-- Opening Marker --

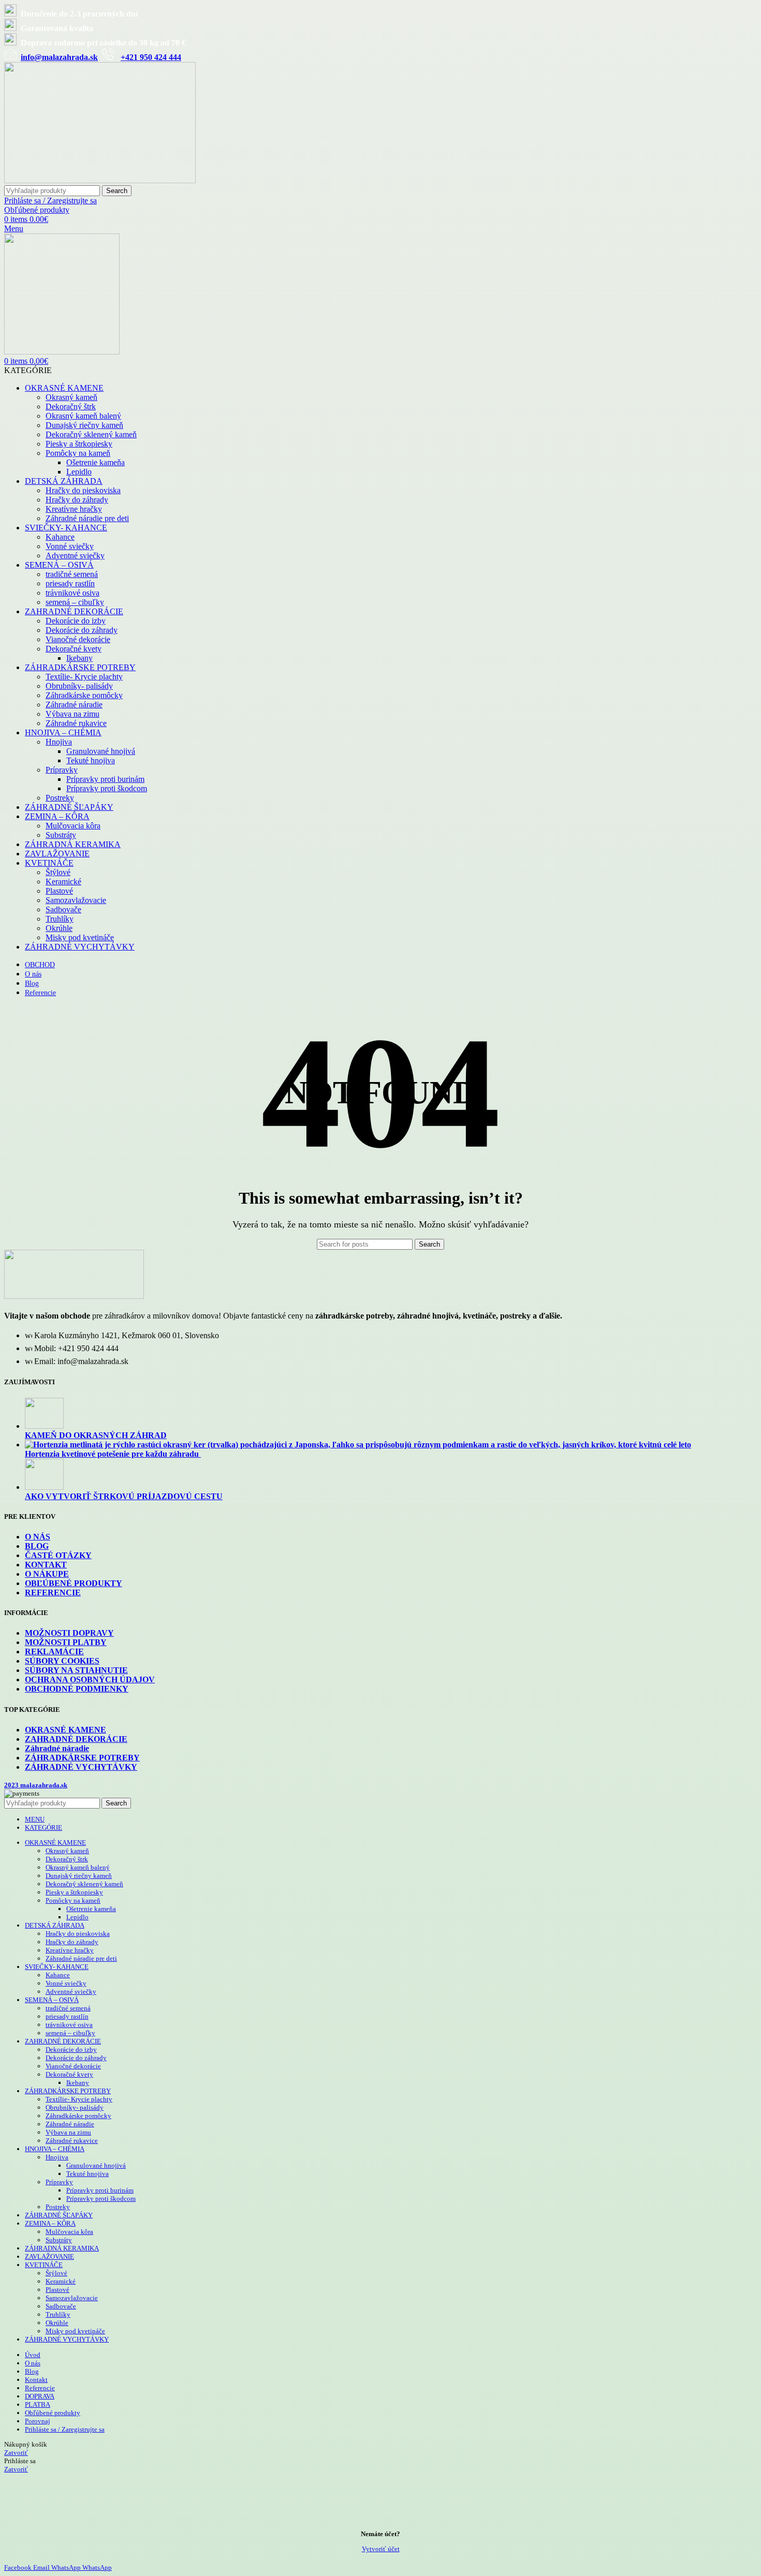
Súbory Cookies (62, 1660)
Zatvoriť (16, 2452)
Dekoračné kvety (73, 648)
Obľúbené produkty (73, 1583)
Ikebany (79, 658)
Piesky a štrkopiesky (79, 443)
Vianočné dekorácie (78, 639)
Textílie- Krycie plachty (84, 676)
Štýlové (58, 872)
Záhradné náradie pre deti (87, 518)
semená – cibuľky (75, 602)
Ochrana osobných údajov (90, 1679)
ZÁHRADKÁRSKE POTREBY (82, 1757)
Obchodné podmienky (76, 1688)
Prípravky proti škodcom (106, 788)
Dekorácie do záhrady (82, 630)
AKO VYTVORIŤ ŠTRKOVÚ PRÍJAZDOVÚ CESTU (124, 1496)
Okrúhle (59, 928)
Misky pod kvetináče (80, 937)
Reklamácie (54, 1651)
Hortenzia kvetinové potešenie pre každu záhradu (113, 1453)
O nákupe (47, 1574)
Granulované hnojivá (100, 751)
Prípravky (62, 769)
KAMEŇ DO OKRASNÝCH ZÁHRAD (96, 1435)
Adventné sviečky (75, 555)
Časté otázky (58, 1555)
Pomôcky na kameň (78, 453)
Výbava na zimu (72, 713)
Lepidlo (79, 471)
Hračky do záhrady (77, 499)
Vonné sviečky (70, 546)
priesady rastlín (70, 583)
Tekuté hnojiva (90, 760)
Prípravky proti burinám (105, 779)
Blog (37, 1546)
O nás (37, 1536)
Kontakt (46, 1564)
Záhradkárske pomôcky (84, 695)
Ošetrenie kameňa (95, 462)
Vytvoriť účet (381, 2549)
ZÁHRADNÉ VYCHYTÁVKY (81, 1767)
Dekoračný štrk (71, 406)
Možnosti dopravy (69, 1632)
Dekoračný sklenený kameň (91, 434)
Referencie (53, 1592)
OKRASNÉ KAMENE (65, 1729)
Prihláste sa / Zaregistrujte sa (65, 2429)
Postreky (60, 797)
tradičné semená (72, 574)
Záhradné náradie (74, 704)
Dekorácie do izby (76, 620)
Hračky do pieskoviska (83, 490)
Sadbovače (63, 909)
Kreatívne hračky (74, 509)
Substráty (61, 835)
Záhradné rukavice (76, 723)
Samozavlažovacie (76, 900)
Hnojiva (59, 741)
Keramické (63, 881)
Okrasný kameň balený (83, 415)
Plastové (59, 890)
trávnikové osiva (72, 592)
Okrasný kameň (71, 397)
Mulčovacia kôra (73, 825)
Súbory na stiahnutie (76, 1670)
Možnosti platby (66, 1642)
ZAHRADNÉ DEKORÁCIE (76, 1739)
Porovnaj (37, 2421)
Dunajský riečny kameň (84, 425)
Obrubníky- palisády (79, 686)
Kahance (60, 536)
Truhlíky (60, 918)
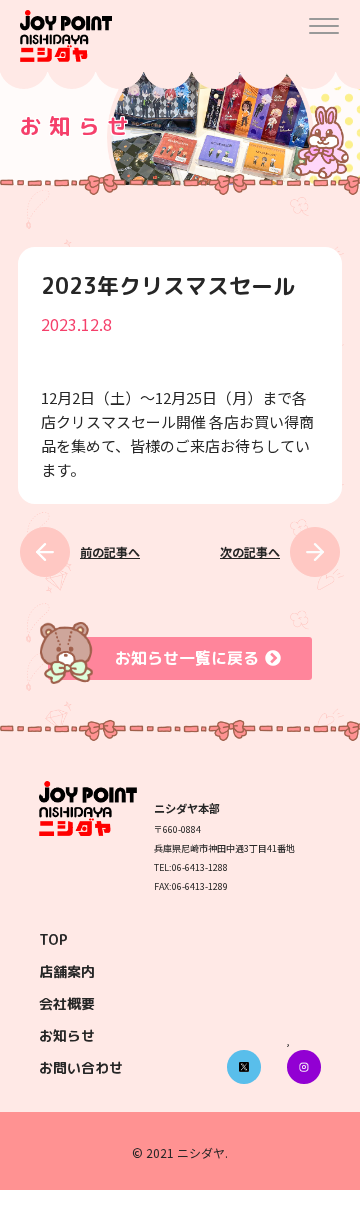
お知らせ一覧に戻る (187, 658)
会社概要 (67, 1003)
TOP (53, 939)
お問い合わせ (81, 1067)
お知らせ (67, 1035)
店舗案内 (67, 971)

-- Closing Marker --

*TASK INSTRUCTIONS*:
Repeat the preceding records precisely, and leave every picture out of the copy.

*ANSWER*:
Súbory Cookies (62, 1660)
Zatvoriť (16, 2452)
Dekoračné kvety (73, 648)
Obľúbené produkty (73, 1583)
Ikebany (79, 658)
Piesky a štrkopiesky (79, 443)
Vianočné dekorácie (78, 639)
Textílie- Krycie plachty (84, 676)
Štýlové (58, 872)
Záhradné náradie pre deti (87, 518)
semená – cibuľky (75, 602)
Ochrana osobných údajov (90, 1679)
ZÁHRADKÁRSKE POTREBY (82, 1757)
Obchodné podmienky (76, 1688)
Prípravky proti škodcom (106, 788)
Dekorácie do záhrady (82, 630)
AKO VYTVORIŤ ŠTRKOVÚ PRÍJAZDOVÚ CESTU (124, 1496)
Okrúhle (59, 928)
Misky pod kvetináče (80, 937)
Reklamácie (54, 1651)
Hortenzia kvetinové potešenie pre každu záhradu (113, 1453)
O nákupe (47, 1574)
Granulované hnojivá (100, 751)
Prípravky (62, 769)
KAMEŇ DO OKRASNÝCH ZÁHRAD (96, 1435)
Adventné sviečky (75, 555)
Časté otázky (58, 1555)
Pomôcky na kameň (78, 453)
Výbava na zimu (72, 713)
Lepidlo (79, 471)
Hračky do záhrady (77, 499)
Vonné sviečky (70, 546)
priesady rastlín (70, 583)
Tekuté hnojiva (90, 760)
Prípravky proti burinám (105, 779)
Blog (37, 1546)
O nás (37, 1536)
Kontakt (46, 1564)
Záhradkárske pomôcky (84, 695)
Ošetrenie kameňa (95, 462)
Vytvoriť účet (381, 2549)
ZÁHRADNÉ VYCHYTÁVKY (81, 1767)
Dekoračný štrk (71, 406)
Možnosti dopravy (69, 1632)
Dekoračný sklenený kameň (91, 434)
Referencie (53, 1592)
OKRASNÉ KAMENE (65, 1729)
Prihláste sa / Zaregistrujte sa (65, 2429)
Postreky (60, 797)
tradičné semená (72, 574)
Záhradné náradie (74, 704)
Dekorácie do izby (76, 620)
Hračky do pieskoviska (83, 490)
Sadbovače (63, 909)
Kreatívne hračky (74, 509)
Substráty (61, 835)
Záhradné rukavice (76, 723)
Samozavlažovacie (76, 900)
Hnojiva (59, 741)
Keramické (63, 881)
Okrasný kameň balený (83, 415)
Plastové (59, 890)
trávnikové osiva (72, 592)
Okrasný kameň (71, 397)
Mulčovacia kôra (73, 825)
Súbory na stiahnutie (76, 1670)
Možnosti platby (66, 1642)
ZAHRADNÉ DEKORÁCIE (76, 1739)
Porovnaj (37, 2421)
Dunajský riečny kameň (84, 425)
Obrubníky- palisády (79, 686)
Kahance (60, 536)
Truhlíky (60, 918)
お知らせ一覧に戻る (187, 658)
会社概要 (67, 1003)
TOP (53, 939)
お問い合わせ (81, 1067)
お知らせ (67, 1035)
店舗案内 (67, 971)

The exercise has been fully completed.